_Pixel coordinate grounding data_
════════════════
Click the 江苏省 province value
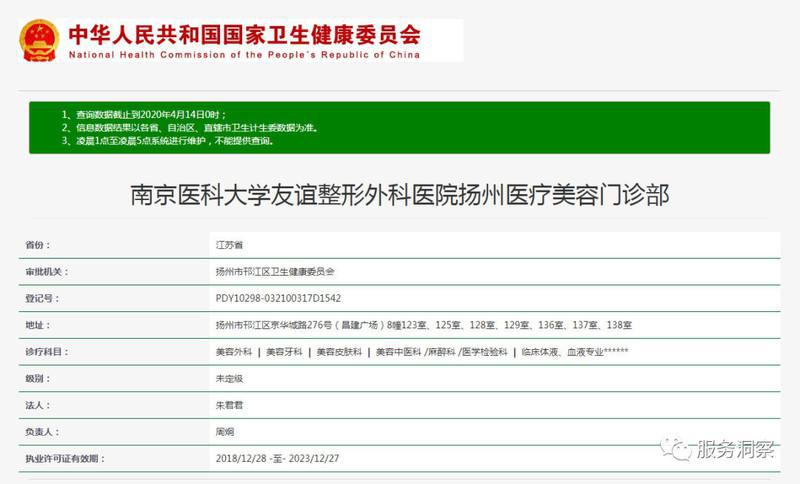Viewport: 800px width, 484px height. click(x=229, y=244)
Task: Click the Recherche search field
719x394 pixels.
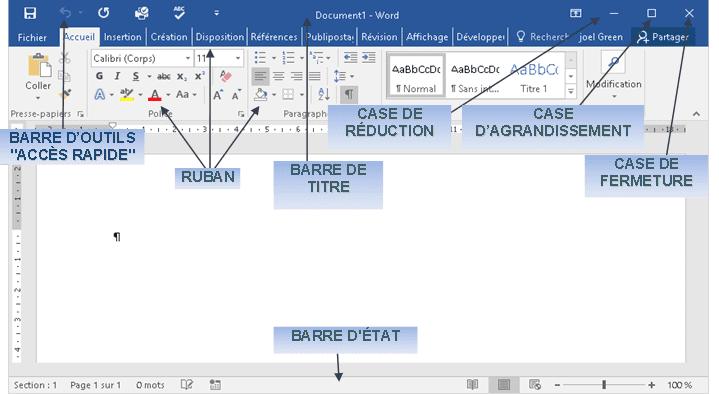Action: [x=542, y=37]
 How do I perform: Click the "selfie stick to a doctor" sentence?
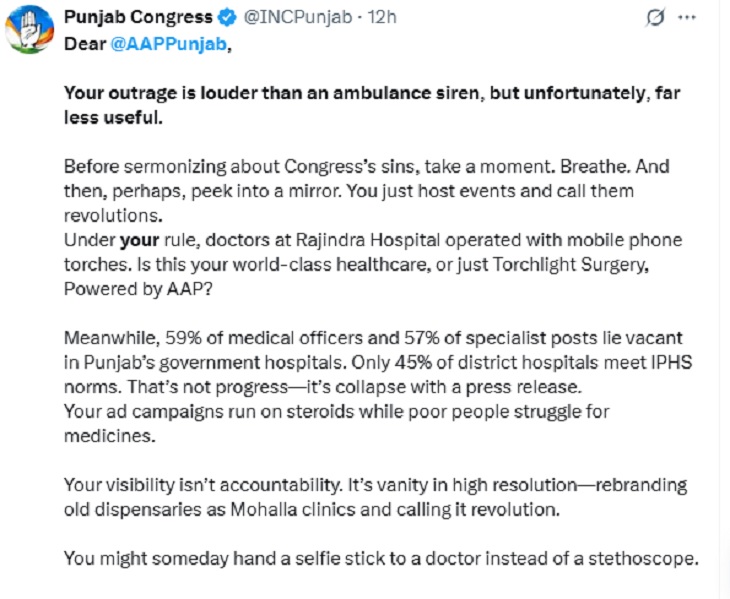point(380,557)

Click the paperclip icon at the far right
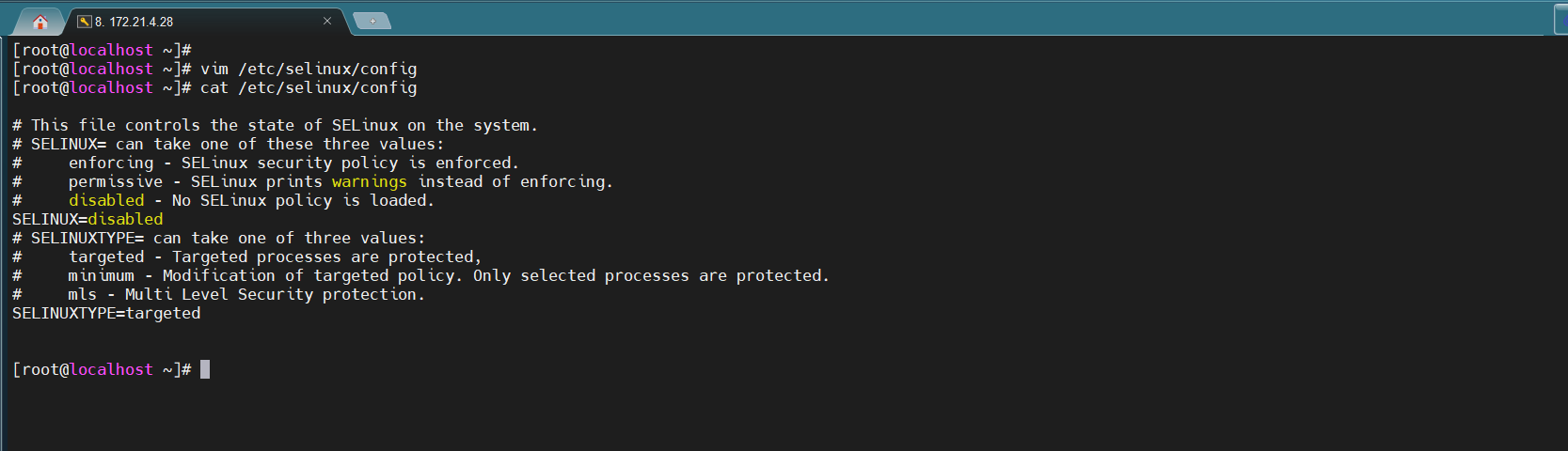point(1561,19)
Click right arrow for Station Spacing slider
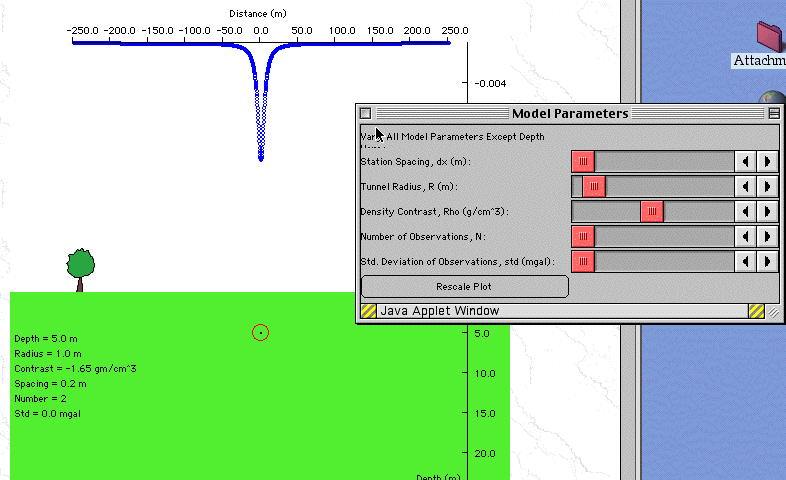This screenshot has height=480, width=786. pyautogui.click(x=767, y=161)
════════════════
_Assignment_
Write out the data word for word. Any picture is to be skipped.

_Answer box_
Click the 江苏省 province value
Viewport: 800px width, 484px height. click(x=229, y=244)
Task: Click the Recherche search field
719x394 pixels.
Action: [x=542, y=37]
 How do I perform: Click the "selfie stick to a doctor" sentence?
point(380,557)

Click the paperclip icon at the far right
point(1561,19)
Click right arrow for Station Spacing slider
This screenshot has height=480, width=786. pyautogui.click(x=767, y=161)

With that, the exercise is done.